The Lionel Hampton Jazz Festival in Moscow, Idaho, has been one of the most important events in the history of jazz for its musicality and amazing scope. Hundreds of significant jazz musicians have appeared there. Thanks to Lynn 'Doc' Skinner, its creator, director, 'chief arranger' and inspiration to the next generation, the festival is still vibrantly in existence.
Chapter 16 A Tribute to Jazz Itself
Sarah Vaughan was very proud of the festival being named in honor of her friend. She wanted to come back one more time to perform with Hamp, but she had cancer. I talked to her manager, and he was very kind, but he told me Sarah was not strong enough to perform. Later, I was told Sarah’s last words were, “I just wanted to perform once more with Hamp at his jazz festival in Idaho.”
In the coming years, Hamp would call me at home—sometimes at two thirty or three in the morning—full of excitement and energy, bursting with ideas about the festival and performers he wanted to bring in. It was amazing to see how he was so connected to the whole jazz network.

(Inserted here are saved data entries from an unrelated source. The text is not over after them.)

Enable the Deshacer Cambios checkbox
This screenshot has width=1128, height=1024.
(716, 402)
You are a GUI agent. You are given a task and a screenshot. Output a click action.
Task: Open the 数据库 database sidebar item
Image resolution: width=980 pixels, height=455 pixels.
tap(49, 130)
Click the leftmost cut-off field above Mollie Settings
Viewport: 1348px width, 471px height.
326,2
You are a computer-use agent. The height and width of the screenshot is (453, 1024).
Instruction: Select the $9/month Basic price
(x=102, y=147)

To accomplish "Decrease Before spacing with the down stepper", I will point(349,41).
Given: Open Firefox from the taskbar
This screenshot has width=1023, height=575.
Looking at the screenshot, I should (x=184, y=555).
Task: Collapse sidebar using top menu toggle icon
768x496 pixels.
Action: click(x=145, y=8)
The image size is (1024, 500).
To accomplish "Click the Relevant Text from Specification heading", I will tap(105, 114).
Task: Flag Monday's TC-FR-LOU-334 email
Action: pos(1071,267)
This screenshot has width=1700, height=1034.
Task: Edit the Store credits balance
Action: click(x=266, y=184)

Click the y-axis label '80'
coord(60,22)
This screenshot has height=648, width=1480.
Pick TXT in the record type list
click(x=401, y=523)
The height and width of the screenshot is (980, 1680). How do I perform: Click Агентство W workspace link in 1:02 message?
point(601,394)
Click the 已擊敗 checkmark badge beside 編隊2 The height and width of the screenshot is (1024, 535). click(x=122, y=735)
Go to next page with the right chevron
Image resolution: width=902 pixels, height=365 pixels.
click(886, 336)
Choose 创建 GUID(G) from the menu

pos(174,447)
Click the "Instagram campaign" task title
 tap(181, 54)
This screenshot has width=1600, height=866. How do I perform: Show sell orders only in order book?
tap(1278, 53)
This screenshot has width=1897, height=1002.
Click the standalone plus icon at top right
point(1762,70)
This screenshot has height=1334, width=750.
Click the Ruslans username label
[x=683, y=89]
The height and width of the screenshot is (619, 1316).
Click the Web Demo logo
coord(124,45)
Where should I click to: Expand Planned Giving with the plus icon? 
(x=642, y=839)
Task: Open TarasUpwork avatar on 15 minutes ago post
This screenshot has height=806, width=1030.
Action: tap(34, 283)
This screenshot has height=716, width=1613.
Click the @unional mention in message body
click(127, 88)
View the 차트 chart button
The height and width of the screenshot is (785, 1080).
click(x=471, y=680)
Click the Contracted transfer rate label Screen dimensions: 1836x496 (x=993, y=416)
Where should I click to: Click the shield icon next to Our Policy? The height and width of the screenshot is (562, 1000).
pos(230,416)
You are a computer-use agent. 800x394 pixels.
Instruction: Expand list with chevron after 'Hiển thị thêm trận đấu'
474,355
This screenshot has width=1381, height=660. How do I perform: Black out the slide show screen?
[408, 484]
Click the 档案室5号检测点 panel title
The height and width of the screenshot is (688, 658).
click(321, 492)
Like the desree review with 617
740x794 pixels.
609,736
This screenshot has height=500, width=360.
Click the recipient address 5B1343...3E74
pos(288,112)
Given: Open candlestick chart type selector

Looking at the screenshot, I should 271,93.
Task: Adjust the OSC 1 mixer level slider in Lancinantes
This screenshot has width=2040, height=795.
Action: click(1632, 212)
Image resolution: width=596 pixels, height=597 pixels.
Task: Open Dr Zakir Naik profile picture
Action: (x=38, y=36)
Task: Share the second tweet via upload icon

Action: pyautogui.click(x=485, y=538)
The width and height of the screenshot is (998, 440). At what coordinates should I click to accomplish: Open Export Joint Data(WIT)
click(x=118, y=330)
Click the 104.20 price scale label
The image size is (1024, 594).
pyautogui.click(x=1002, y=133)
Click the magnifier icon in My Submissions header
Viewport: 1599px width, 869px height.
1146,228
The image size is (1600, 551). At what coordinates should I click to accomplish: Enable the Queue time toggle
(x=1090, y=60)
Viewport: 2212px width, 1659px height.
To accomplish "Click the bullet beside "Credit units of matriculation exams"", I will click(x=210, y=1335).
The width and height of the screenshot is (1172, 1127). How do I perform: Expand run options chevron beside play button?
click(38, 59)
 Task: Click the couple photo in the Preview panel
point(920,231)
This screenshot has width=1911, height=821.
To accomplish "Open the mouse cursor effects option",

When the festival was named for Lionel Hampton, the jazz world and jazz artists felt that for someone to finally name a festival for a jazz artist was not just a tribute to Lionel Hampton—it was a tribute to jazz itself. For a university to have a festival named for a jazz artist was a big-time change. When I was going to school at Utah State University in the late 1950s and early 1960s, it was almost like jazz had a bad name. In those days, a lot of us learned about jazz by playing and listening to it together. You couldn’t even take a class in it. You could do the jazz band, but couldn’t get credit for it. You tried out, you were in it, but there was no credit. So what we did at the University of Idaho was really a major change in how people looked at jazz education and the importance of jazz.
To students, I think the Lionel Hampton Jazz Festival says this music is valuable enough that a place has been created where the greatest artists in the world come to help make a difference in the lives of young musicians. The festival changed the lives of thousands and thousands of people. The students who came to the festival started to understand music’s power to elevate the soul to new heights—a power that we don’t even understand. That was Hamp’s life. It is my life. That’s why I think we had such an incredible friendship. We both understood the power of music. We loved the music, and we loved the people who created it.
Hamp took an active role in the festival right from the start, and the list of artists he introduced to the festival over the years is astounding: Ray Brown, Milt Hinton, Dizzy Gillespie, Gerry Mulligan, Ernestine Anderson, Betty Carter, Jon Faddis, Wynton Marsalis, Branford Marsalis, Carmen McRae, Benny Golson, Art Farmer, Al Grey, Pete and Conte Candoli, Terence Blanchard, Clark Terry, Wallace Roney, Freddie Hubbard, Tommy Flanagan, Kenny Barron, Cedar Walton, George Mraz, and many, many more.
The student competitions and the artist’s workshops expanded and took on new meaning. Later, our Jazz in the Schools program began introducing world-class jazz to elementary school students throughout the region. Hamp also took an active role in developing scholarships to the university’s music school.
Hamp and I talked frequently—often about the festival, but as we became friends, we also discussed our families, lives, and hopes. His passion for education—for developing talent in others—kept coming through.